EXERCISE TASK 1:
Answer these questions using the passage on BF16 training:
(a) Which GPU does the passage name as lacking BF16 support?
(b) Which function checks for BF16 hardware support before training begins?
(c) How does the loss curve look when gradient underflow occurs?
EXERCISE TASK 2: Write the next part of the passage on BF16 training, picking up after its final sentence.

━━━ EXCERPTED PASSAGE

The fix is not to adjust the learning rate. It is to switch to BF16 or implement loss scaling. Loss scaling is a workaround. BF16 is a structural fix.

Training with BF16 on hardware that does not support it (V100) will either fail or fall back to FP32 emulation. The emulation is slow. The performance benefit disappears. The DeepSpeed configuration will not catch this at startup. It will only fail when the first BF16 operation executes.

The torch.cuda.is_bf16_supported() function exists to check hardware support before training begins.

if not torch.cuda.is_bf16_supported():
    raise RuntimeError("BF16 not supported on this GPU")

This check prevents the silent fallback to FP32 that would waste compute hours.

Gradient underflow is harder to detect. Small gradients become zero silently. The model stops learning in certain layers. The loss curve looks normal. The validation accuracy stagnates. This failure mode is indistinguishable from a bad learning rate or insufficient training data.

━━━━━━
━━━ SUPPLIED DATA

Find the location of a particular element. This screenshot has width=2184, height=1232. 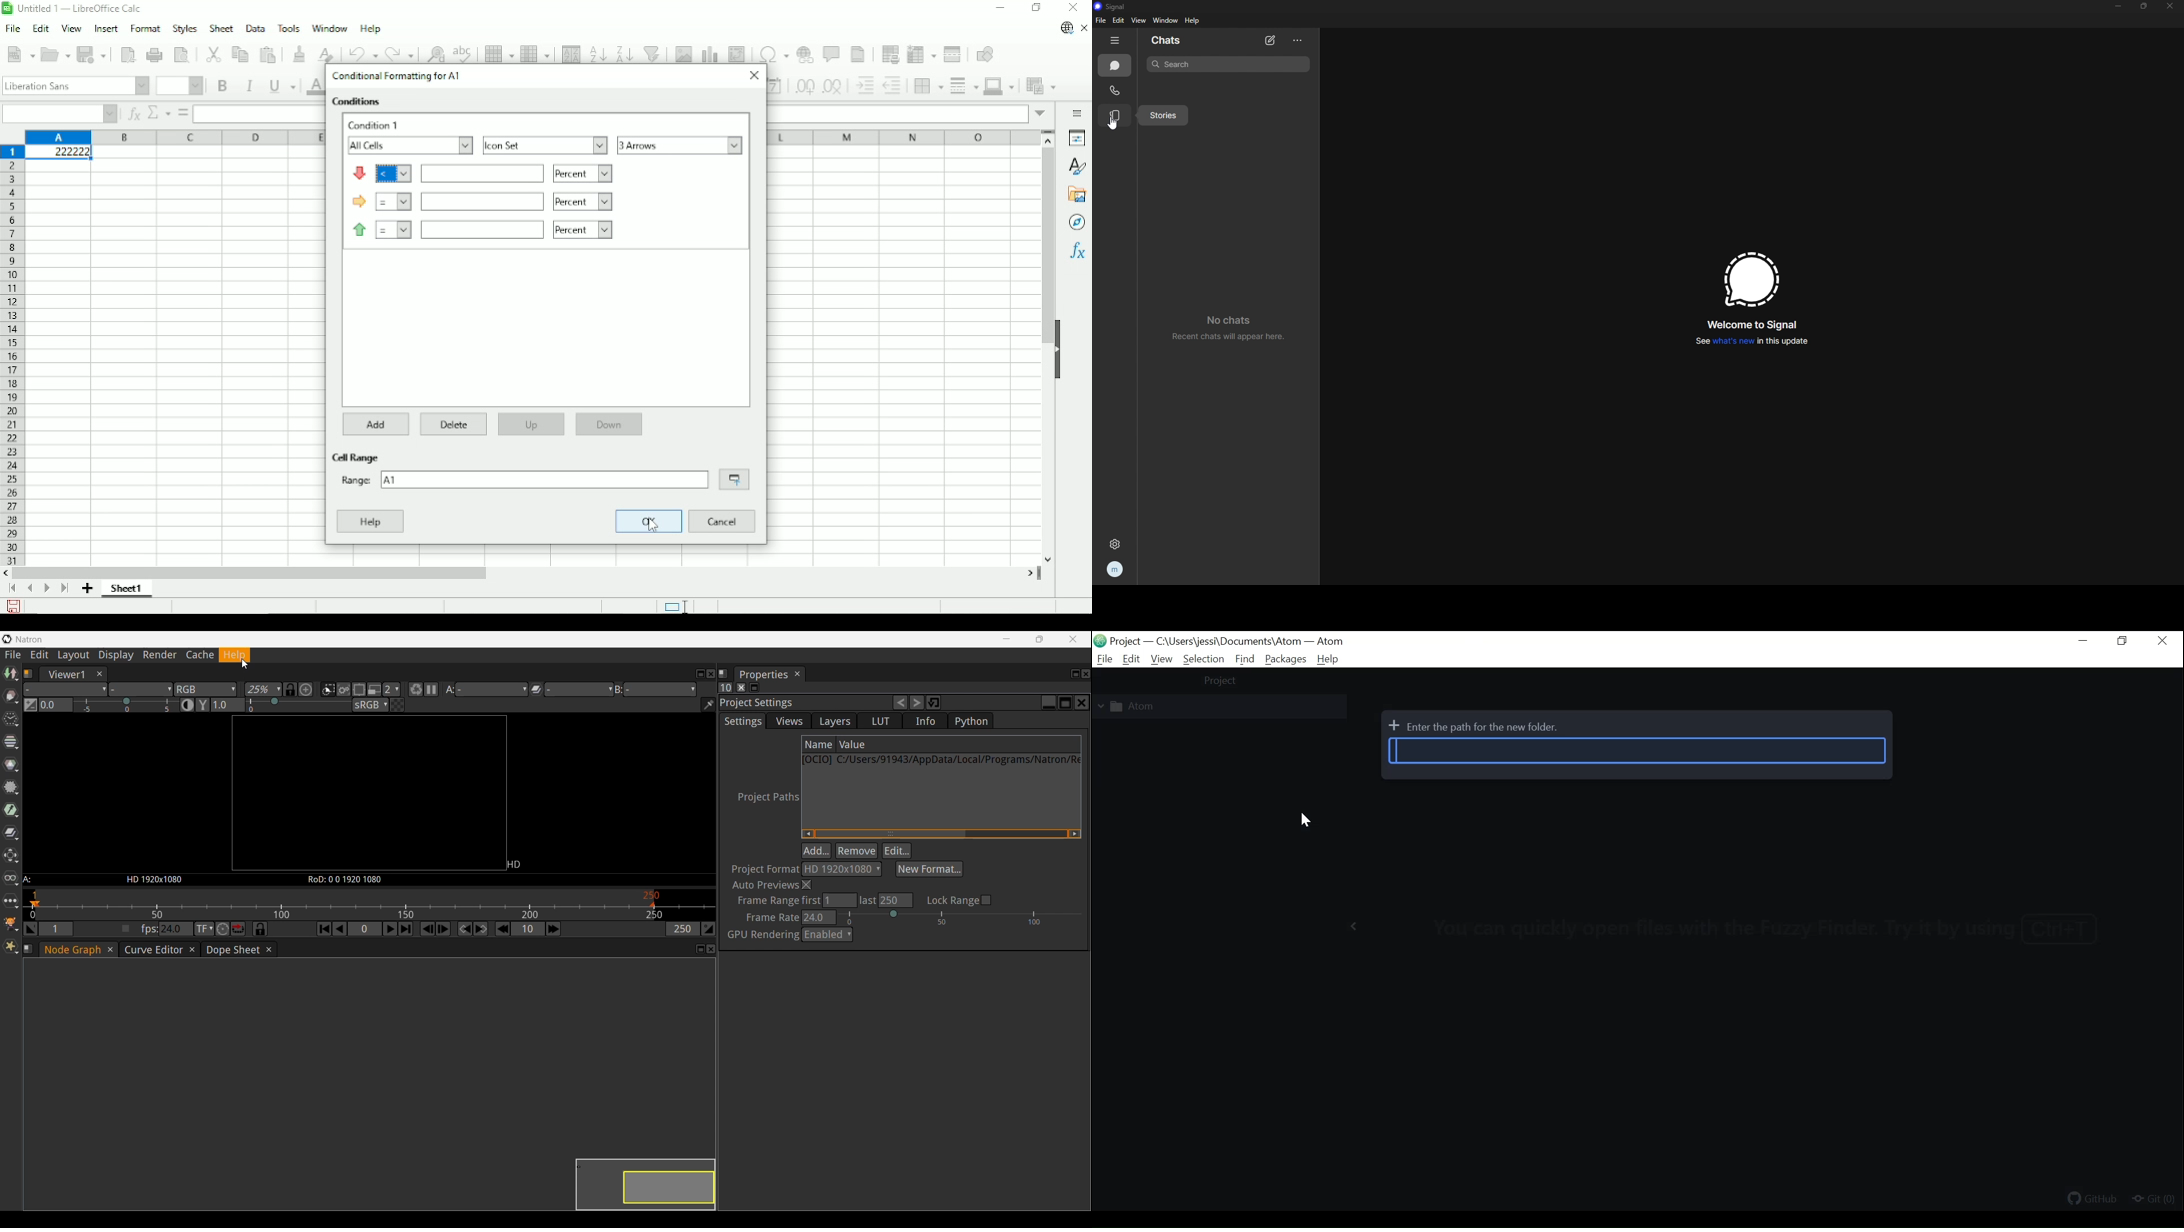

Add is located at coordinates (378, 424).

━━━━━━

TASK RESULT 1:
(a) The V100.
(b) torch.cuda.is_bf16_supported()
(c) It looks normal.

TASK RESULT 2:
Decision frame

The next time a training job produces NaN gradients, the question is not “is the learning rate too high.” It is “does the GPU support BF16 and is the DeepSpeed config using it.” FP16 requires loss scaling to prevent overflow. BF16 does not. The tradeoff is hardware compatibility. A V100 cluster must use FP16 with careful loss scaling or accept FP32’s memory cost. An A100 cluster should use BF16 and remove the scaling parameters entirely. The decision is binary: check the compute capability, then choose the format that matches the hardware’s native precision.